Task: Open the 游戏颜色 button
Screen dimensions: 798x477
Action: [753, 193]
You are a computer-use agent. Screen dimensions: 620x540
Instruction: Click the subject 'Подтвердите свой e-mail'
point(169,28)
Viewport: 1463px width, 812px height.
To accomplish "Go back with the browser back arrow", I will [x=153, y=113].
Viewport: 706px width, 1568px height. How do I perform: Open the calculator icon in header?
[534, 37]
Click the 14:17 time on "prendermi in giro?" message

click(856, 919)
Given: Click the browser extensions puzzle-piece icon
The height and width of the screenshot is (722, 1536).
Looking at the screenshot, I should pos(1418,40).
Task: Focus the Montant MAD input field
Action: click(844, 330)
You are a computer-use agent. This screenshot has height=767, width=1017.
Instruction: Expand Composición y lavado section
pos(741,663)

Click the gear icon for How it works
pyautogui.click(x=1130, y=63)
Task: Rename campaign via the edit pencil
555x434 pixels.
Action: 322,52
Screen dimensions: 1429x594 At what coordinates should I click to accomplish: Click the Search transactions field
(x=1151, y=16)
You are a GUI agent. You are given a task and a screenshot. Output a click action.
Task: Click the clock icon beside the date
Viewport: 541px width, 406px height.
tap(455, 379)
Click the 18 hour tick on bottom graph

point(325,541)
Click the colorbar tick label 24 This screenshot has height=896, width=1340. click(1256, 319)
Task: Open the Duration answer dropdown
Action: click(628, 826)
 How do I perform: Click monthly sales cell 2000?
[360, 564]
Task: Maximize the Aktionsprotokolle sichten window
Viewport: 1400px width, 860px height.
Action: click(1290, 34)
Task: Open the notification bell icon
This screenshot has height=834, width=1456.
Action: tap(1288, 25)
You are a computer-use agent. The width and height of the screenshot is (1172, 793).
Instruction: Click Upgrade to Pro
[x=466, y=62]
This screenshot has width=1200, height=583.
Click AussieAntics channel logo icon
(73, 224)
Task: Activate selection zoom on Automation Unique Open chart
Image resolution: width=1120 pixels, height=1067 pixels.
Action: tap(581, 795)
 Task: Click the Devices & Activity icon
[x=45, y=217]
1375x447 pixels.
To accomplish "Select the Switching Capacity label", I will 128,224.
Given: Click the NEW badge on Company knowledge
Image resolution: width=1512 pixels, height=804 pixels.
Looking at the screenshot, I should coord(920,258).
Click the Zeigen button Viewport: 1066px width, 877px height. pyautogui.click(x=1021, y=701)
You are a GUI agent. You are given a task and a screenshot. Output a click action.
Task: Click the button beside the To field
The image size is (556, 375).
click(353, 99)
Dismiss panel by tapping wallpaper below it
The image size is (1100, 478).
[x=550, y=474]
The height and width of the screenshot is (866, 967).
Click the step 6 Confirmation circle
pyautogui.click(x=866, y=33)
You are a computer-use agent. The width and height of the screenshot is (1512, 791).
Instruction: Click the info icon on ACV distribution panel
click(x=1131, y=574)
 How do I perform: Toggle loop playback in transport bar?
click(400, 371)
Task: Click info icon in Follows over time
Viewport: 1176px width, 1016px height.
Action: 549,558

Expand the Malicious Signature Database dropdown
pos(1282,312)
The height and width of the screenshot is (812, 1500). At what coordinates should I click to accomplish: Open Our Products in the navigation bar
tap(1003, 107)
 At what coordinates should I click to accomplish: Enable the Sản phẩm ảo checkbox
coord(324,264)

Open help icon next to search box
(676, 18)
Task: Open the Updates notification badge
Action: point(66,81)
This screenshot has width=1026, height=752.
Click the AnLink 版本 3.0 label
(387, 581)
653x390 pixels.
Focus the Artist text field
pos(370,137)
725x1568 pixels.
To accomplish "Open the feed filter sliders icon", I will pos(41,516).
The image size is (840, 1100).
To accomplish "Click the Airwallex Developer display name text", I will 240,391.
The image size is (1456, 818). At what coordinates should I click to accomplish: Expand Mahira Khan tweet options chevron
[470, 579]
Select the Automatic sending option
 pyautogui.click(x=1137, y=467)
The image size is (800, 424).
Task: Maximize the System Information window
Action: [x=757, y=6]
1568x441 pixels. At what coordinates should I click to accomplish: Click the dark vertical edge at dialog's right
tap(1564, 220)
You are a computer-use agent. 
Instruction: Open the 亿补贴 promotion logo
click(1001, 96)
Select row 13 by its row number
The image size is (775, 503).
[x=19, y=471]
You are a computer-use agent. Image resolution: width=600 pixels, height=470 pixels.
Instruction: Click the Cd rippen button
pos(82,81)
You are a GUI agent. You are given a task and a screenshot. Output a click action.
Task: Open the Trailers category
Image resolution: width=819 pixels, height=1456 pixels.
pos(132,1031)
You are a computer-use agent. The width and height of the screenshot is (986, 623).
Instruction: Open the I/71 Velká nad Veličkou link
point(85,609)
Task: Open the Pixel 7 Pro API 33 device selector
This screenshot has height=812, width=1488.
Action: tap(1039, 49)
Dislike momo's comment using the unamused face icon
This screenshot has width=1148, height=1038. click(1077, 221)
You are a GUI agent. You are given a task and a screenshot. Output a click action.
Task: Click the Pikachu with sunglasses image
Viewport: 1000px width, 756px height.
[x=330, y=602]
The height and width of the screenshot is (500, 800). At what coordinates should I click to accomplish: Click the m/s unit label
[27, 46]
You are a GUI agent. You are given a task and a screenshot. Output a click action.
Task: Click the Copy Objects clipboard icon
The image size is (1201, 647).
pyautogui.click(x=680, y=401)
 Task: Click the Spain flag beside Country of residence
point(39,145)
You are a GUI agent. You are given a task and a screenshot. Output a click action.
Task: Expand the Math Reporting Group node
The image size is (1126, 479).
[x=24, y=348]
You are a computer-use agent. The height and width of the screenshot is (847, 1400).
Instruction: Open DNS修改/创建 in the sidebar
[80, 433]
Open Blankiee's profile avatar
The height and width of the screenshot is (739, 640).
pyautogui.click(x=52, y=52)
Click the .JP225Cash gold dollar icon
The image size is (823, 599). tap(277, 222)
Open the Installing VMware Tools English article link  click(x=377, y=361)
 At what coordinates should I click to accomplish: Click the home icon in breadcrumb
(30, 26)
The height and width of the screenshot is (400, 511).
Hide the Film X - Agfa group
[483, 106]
● ● ●
• [About this task]: Throughout the material above, find every line holding "with" and copy it.

• [Reply]:
To accomplish "Go back with the browser back arrow", I will [x=153, y=113].
Task: Click the Pikachu with sunglasses image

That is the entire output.